» **PROBLEM TO WORK ON**
Reproduce the rows below without any change, from the line with "This screenshot has height=607, width=810." up to and including the line with "[x=785, y=441]".

» **AVAILABLE DATA**
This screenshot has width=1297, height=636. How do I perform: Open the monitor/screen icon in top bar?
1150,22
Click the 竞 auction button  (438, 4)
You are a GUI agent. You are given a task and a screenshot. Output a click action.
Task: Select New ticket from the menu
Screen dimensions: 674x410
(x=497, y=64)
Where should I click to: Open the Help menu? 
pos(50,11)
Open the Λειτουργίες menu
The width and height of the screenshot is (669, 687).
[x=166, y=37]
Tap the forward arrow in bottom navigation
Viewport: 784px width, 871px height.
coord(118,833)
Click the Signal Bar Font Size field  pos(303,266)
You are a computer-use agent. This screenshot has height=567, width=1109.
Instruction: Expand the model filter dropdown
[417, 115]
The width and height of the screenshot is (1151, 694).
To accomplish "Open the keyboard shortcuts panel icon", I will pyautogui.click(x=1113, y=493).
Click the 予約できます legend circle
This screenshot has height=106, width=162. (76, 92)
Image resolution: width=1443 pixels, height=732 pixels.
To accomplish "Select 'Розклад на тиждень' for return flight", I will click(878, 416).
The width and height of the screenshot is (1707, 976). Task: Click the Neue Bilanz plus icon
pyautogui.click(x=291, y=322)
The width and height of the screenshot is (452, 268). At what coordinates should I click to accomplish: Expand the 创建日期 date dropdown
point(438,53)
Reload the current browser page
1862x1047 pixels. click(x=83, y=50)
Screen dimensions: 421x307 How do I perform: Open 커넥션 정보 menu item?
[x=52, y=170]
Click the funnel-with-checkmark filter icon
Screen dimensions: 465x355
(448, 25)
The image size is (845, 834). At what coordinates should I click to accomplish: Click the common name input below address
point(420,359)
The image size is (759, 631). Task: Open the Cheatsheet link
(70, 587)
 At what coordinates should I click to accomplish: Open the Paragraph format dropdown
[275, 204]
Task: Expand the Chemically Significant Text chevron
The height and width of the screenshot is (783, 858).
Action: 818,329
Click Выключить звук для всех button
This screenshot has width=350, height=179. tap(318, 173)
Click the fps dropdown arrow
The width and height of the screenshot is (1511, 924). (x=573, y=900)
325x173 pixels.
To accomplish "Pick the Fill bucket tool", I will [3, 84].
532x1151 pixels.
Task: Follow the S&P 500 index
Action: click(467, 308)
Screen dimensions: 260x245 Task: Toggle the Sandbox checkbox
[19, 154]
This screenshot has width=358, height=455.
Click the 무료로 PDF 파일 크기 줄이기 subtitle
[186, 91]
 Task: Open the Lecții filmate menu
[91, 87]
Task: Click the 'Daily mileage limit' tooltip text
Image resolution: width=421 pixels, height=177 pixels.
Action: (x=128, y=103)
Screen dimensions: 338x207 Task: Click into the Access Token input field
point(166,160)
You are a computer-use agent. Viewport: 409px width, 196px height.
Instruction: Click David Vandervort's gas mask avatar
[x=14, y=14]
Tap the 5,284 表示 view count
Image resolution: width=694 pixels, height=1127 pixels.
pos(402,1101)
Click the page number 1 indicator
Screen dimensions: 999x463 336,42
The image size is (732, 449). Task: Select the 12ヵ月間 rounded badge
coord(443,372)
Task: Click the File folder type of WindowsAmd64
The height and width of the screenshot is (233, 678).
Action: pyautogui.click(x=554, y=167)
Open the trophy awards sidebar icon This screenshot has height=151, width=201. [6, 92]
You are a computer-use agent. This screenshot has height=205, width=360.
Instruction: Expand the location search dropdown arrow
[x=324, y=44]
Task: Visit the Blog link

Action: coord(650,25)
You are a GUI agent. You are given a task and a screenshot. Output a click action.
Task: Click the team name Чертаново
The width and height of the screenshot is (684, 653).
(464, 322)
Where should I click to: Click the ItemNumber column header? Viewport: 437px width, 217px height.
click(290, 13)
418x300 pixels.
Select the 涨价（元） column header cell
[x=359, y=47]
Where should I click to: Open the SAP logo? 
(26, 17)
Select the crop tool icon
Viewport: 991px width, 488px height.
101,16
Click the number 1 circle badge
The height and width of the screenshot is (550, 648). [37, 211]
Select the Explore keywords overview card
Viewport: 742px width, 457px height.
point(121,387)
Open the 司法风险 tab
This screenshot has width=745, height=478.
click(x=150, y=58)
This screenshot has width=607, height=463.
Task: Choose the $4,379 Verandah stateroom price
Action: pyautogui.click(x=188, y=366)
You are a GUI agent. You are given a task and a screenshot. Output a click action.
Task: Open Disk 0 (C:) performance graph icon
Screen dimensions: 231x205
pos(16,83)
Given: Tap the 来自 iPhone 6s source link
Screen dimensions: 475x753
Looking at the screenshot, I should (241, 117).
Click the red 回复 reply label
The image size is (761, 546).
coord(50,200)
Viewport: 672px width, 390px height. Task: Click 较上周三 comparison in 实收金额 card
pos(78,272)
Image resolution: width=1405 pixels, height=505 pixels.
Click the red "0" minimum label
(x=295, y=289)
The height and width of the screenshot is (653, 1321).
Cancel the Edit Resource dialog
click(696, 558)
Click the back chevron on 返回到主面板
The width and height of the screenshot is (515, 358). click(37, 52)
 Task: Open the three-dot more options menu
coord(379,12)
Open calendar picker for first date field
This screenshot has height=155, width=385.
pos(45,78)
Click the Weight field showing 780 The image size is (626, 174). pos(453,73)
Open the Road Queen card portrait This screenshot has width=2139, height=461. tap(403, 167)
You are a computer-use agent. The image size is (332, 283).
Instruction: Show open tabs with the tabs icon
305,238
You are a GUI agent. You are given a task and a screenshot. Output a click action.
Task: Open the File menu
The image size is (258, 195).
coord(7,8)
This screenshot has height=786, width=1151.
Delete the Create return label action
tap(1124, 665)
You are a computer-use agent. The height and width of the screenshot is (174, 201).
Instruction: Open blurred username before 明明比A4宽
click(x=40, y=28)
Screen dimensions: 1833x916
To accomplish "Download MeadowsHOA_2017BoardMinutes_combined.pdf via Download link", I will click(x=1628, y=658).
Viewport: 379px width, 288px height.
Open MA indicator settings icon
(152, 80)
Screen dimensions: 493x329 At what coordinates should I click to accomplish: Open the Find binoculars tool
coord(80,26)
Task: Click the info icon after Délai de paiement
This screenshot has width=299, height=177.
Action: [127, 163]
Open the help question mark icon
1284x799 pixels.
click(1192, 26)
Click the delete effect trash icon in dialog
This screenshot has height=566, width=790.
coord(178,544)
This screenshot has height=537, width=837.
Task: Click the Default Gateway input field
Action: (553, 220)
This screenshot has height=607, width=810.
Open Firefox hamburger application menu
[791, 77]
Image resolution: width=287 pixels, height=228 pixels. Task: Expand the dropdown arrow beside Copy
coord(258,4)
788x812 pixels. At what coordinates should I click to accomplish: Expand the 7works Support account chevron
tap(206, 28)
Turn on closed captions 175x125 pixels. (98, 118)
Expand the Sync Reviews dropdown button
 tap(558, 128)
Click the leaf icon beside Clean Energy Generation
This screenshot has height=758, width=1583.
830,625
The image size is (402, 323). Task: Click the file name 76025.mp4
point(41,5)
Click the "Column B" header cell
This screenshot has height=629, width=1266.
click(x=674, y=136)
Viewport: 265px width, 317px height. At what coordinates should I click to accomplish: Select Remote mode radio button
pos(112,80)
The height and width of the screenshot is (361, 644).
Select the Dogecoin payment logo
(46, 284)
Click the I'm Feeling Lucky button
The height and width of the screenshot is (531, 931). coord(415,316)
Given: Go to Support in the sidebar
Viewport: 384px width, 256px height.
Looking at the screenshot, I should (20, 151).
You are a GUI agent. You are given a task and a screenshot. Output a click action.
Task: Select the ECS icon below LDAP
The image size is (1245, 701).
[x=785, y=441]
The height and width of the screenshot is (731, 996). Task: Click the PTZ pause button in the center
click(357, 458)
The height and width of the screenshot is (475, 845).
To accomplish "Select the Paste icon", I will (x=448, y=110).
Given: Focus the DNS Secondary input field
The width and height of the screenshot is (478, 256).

» **WRITTEN REPLY**
This screenshot has height=607, width=810.
Open Firefox hamburger application menu
[791, 77]
Image resolution: width=287 pixels, height=228 pixels. Task: Expand the dropdown arrow beside Copy
coord(258,4)
788x812 pixels. At what coordinates should I click to accomplish: Expand the 7works Support account chevron
tap(206, 28)
Turn on closed captions 175x125 pixels. (98, 118)
Expand the Sync Reviews dropdown button
 tap(558, 128)
Click the leaf icon beside Clean Energy Generation
This screenshot has height=758, width=1583.
830,625
The image size is (402, 323). Task: Click the file name 76025.mp4
point(41,5)
Click the "Column B" header cell
This screenshot has height=629, width=1266.
click(x=674, y=136)
Viewport: 265px width, 317px height. At what coordinates should I click to accomplish: Select Remote mode radio button
pos(112,80)
The height and width of the screenshot is (361, 644).
Select the Dogecoin payment logo
(46, 284)
Click the I'm Feeling Lucky button
The height and width of the screenshot is (531, 931). coord(415,316)
Given: Go to Support in the sidebar
Viewport: 384px width, 256px height.
Looking at the screenshot, I should (20, 151).
You are a GUI agent. You are given a task and a screenshot. Output a click action.
Task: Select the ECS icon below LDAP
The image size is (1245, 701).
[x=785, y=441]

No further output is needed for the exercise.